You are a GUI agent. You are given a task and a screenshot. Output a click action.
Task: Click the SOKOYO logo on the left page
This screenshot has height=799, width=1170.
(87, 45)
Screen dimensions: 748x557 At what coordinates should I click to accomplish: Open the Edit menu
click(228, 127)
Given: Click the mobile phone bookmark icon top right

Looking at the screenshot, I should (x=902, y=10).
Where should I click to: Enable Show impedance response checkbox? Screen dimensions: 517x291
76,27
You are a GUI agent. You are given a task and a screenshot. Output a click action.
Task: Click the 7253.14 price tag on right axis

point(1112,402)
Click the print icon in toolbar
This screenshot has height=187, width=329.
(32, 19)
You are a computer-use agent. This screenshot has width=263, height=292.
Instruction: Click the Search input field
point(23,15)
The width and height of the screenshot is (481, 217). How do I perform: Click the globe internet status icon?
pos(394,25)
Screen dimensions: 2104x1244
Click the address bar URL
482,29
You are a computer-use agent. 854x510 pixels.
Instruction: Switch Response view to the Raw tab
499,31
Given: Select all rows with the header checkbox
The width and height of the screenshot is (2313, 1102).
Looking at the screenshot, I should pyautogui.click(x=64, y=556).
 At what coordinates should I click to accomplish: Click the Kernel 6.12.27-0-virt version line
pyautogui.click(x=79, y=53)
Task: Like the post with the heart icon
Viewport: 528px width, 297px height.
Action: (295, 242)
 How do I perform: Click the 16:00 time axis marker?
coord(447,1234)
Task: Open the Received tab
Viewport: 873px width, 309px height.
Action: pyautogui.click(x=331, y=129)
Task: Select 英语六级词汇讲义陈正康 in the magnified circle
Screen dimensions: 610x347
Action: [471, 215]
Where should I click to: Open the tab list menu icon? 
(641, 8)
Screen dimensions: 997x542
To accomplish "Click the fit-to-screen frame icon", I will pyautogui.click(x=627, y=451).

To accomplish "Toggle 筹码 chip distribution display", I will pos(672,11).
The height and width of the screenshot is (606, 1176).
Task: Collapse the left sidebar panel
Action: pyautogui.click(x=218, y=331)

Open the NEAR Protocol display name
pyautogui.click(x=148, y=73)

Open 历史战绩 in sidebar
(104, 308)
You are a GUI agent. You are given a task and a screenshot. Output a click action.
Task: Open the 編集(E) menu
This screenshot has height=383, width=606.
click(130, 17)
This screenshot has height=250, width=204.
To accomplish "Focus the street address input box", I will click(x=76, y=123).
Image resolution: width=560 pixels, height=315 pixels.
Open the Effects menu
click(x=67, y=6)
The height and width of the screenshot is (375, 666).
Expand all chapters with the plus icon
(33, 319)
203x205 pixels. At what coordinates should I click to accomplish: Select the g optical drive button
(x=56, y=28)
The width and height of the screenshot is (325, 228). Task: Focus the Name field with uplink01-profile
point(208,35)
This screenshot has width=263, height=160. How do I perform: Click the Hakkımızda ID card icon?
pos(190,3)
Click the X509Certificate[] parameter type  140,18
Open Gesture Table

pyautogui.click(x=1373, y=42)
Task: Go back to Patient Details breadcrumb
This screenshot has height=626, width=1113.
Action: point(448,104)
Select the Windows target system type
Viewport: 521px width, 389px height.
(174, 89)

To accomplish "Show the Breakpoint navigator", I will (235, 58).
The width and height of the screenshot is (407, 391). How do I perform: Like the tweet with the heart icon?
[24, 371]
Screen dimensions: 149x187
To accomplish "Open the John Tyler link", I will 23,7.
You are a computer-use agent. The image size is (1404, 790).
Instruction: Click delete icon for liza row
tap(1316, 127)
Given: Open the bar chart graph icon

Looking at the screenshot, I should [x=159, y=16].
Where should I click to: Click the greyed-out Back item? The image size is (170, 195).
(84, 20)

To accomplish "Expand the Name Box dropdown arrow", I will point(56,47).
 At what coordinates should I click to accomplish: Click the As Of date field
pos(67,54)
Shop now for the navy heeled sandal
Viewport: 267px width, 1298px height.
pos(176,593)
────────────────────────────────────────
■ SHORT EXERCISE ■
Rewrite all of the entries above, replacing every occurrence of "heart icon" with "heart button" and leaving everything else unchanged.

■ EXERCISE RESULT ■
You are a GUI agent. You are given a task and a screenshot. Output a click action.
Task: Click the SOKOYO logo on the left page
This screenshot has height=799, width=1170.
(87, 45)
Screen dimensions: 748x557 At what coordinates should I click to accomplish: Open the Edit menu
click(228, 127)
Given: Click the mobile phone bookmark icon top right

Looking at the screenshot, I should (x=902, y=10).
Where should I click to: Enable Show impedance response checkbox? Screen dimensions: 517x291
76,27
You are a GUI agent. You are given a task and a screenshot. Output a click action.
Task: Click the 7253.14 price tag on right axis

point(1112,402)
Click the print icon in toolbar
This screenshot has height=187, width=329.
(32, 19)
You are a computer-use agent. This screenshot has width=263, height=292.
Instruction: Click the Search input field
point(23,15)
The width and height of the screenshot is (481, 217). How do I perform: Click the globe internet status icon?
pos(394,25)
Screen dimensions: 2104x1244
Click the address bar URL
482,29
You are a computer-use agent. 854x510 pixels.
Instruction: Switch Response view to the Raw tab
499,31
Given: Select all rows with the header checkbox
The width and height of the screenshot is (2313, 1102).
Looking at the screenshot, I should pyautogui.click(x=64, y=556).
 At what coordinates should I click to accomplish: Click the Kernel 6.12.27-0-virt version line
pyautogui.click(x=79, y=53)
Task: Like the post with the heart button
Viewport: 528px width, 297px height.
Action: (295, 242)
 How do I perform: Click the 16:00 time axis marker?
coord(447,1234)
Task: Open the Received tab
Viewport: 873px width, 309px height.
Action: pyautogui.click(x=331, y=129)
Task: Select 英语六级词汇讲义陈正康 in the magnified circle
Screen dimensions: 610x347
Action: [471, 215]
Where should I click to: Open the tab list menu icon? 
(641, 8)
Screen dimensions: 997x542
To accomplish "Click the fit-to-screen frame icon", I will pyautogui.click(x=627, y=451).

To accomplish "Toggle 筹码 chip distribution display", I will pos(672,11).
The height and width of the screenshot is (606, 1176).
Task: Collapse the left sidebar panel
Action: pyautogui.click(x=218, y=331)

Open the NEAR Protocol display name
pyautogui.click(x=148, y=73)

Open 历史战绩 in sidebar
(104, 308)
You are a GUI agent. You are given a task and a screenshot. Output a click action.
Task: Open the 編集(E) menu
This screenshot has height=383, width=606.
click(130, 17)
This screenshot has height=250, width=204.
To accomplish "Focus the street address input box", I will click(x=76, y=123).
Image resolution: width=560 pixels, height=315 pixels.
Open the Effects menu
click(x=67, y=6)
The height and width of the screenshot is (375, 666).
Expand all chapters with the plus icon
(33, 319)
203x205 pixels. At what coordinates should I click to accomplish: Select the g optical drive button
(x=56, y=28)
The width and height of the screenshot is (325, 228). Task: Focus the Name field with uplink01-profile
point(208,35)
This screenshot has width=263, height=160. How do I perform: Click the Hakkımızda ID card icon?
pos(190,3)
Click the X509Certificate[] parameter type  140,18
Open Gesture Table

pyautogui.click(x=1373, y=42)
Task: Go back to Patient Details breadcrumb
This screenshot has height=626, width=1113.
Action: point(448,104)
Select the Windows target system type
Viewport: 521px width, 389px height.
(174, 89)

To accomplish "Show the Breakpoint navigator", I will (235, 58).
The width and height of the screenshot is (407, 391). How do I perform: Like the tweet with the heart button?
[24, 371]
Screen dimensions: 149x187
To accomplish "Open the John Tyler link", I will 23,7.
You are a computer-use agent. The image size is (1404, 790).
Instruction: Click delete icon for liza row
tap(1316, 127)
Given: Open the bar chart graph icon

Looking at the screenshot, I should [x=159, y=16].
Where should I click to: Click the greyed-out Back item? The image size is (170, 195).
(84, 20)

To accomplish "Expand the Name Box dropdown arrow", I will point(56,47).
 At what coordinates should I click to accomplish: Click the As Of date field
pos(67,54)
Shop now for the navy heeled sandal
Viewport: 267px width, 1298px height.
pos(176,593)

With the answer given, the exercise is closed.